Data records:
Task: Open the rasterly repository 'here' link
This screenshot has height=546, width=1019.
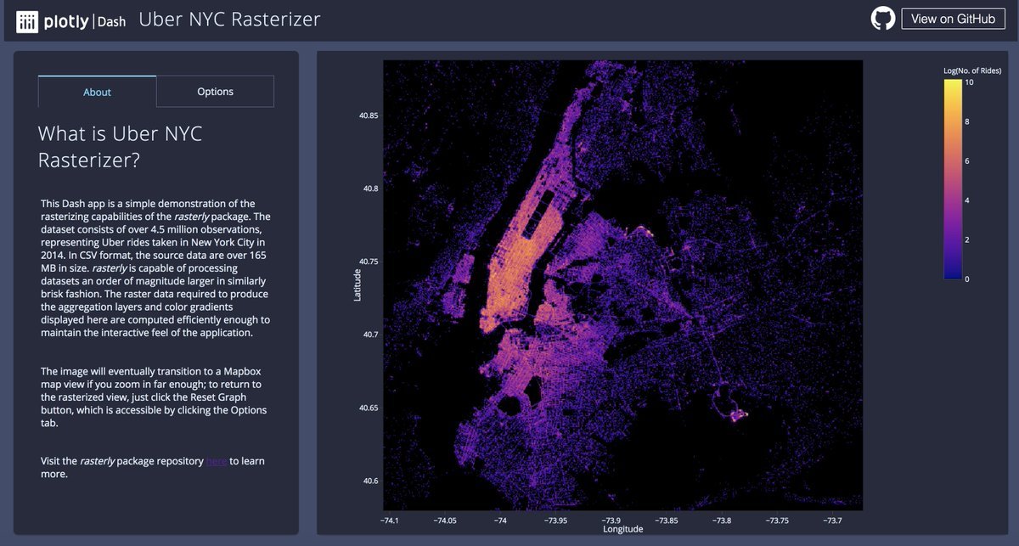Action: [x=216, y=461]
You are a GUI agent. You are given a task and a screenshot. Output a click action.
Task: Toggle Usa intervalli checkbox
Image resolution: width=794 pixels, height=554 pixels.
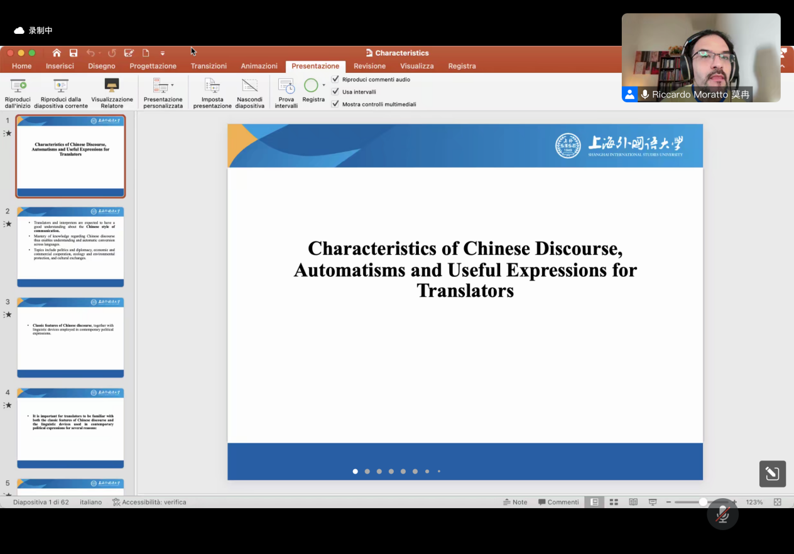coord(335,92)
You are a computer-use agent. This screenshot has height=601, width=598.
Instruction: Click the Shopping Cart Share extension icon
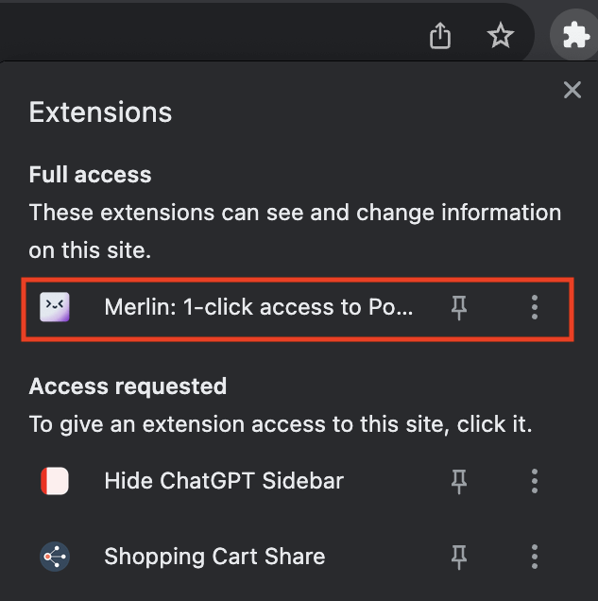point(55,557)
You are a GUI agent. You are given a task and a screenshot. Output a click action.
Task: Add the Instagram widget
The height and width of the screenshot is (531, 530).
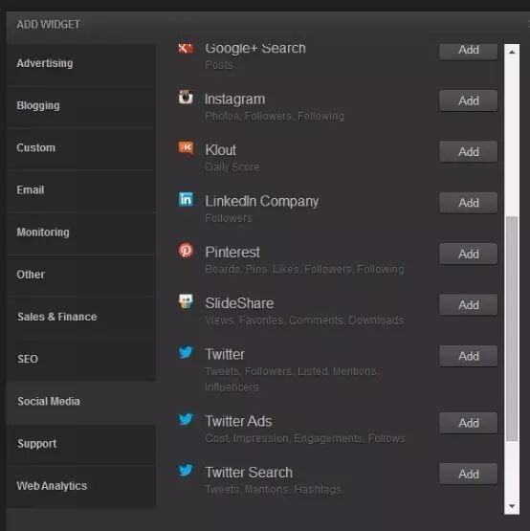coord(469,100)

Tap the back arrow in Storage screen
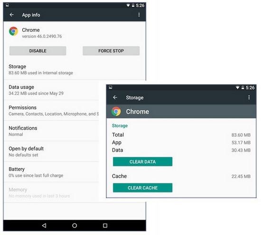pyautogui.click(x=115, y=98)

Task objective: Output, exactly and without pictures, the lines above that run from the one containing "Image resolution: width=794" through the last line of the entries, inclusive.

Task result:
Image resolution: width=794 pixels, height=554 pixels.
coord(335,92)
You are a computer-use agent. This screenshot has height=601, width=598.
Instruction: Click the Shopping Cart Share extension icon
point(55,557)
You are a GUI agent. You are given a task and a screenshot. Output a click action.
Task: Add the Instagram widget
The height and width of the screenshot is (531, 530).
coord(469,100)

Tap the back arrow in Storage screen
pyautogui.click(x=115, y=98)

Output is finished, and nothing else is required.